It was all he said in acknowledgment of the fact that she knew his role in bringing her here.

“I trust,” she said, “Miss Hunt is in good health. And good looks.”

“I really do not give a tinker’s damn,” he said softly, prompting her to look fully at him for the first time. Fortunately, he had spoken quietly enough that she was the only one to have heard his shocking words.

“Why did you do this?” she asked him. “Why did you persuade my great-aunt to send for me?”

“She needed you, Frances,” he said. “So did your other aunt, who was actually bedridden the last time I was here.”

“I am being asked to believe, then,” she said, “that your motive was purely altruistic?”

“What do you think?” He smiled at her, a rather wolfish smile that had her insides turning over.

“And why did you come here the first time anyway?” she asked. “Just to visit two elderly ladies out of the kindness of your heart?”

“You are angry with me,” he said instead of answering. And instead of smiling now, he was looking at her with intense eyes and compressed lips and hard, square jaw.

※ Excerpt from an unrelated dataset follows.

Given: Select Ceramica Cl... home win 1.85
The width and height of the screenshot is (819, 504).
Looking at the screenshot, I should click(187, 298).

“Yes, I am angry,” she admitted. “I do not like being manipulated, Lord Sinclair. I do not like having someone else thinking he knows better than I what makes me happy.”

“Contented,” he said.

“Contented, then,” she conceded.

“I do know better than you what will make you happy,” he said.

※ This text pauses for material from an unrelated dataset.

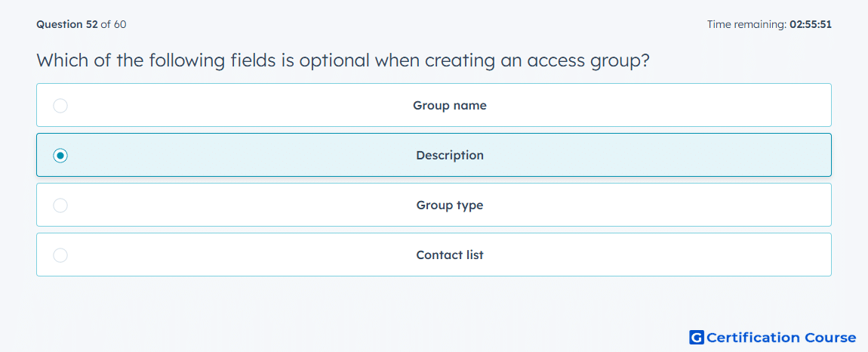Image resolution: width=868 pixels, height=352 pixels.
Task: Click the question heading about access group
Action: [x=343, y=60]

“I think not, Lord Sinclair.”

“I could accomplish it,” he said, “within a month. Less. I could bring you professional happiness. And personal happiness in such abundance that your cup would run over with it, Frances.”

She felt a yearning so profound that she had to break eye contact with him and look down hastily at her hands.

“My chances for either kind of happiness were ruined more than three years ago, Lord Sinclair,” she said.

“Were they?” he said as softly as before. “Three years?”

She ignored the question.

“I have cultivated contentment since then,” she said. “And incredibly I have found it and discovered that it is superior to anything else I have ever experienced. Don’t ruin that too for me.”

There was a lengthy silence while the earl and Great-Aunt Martha laughed together over something one of them had said, and Amy’s voice prattled on happily to Great-Aunt Gertrude.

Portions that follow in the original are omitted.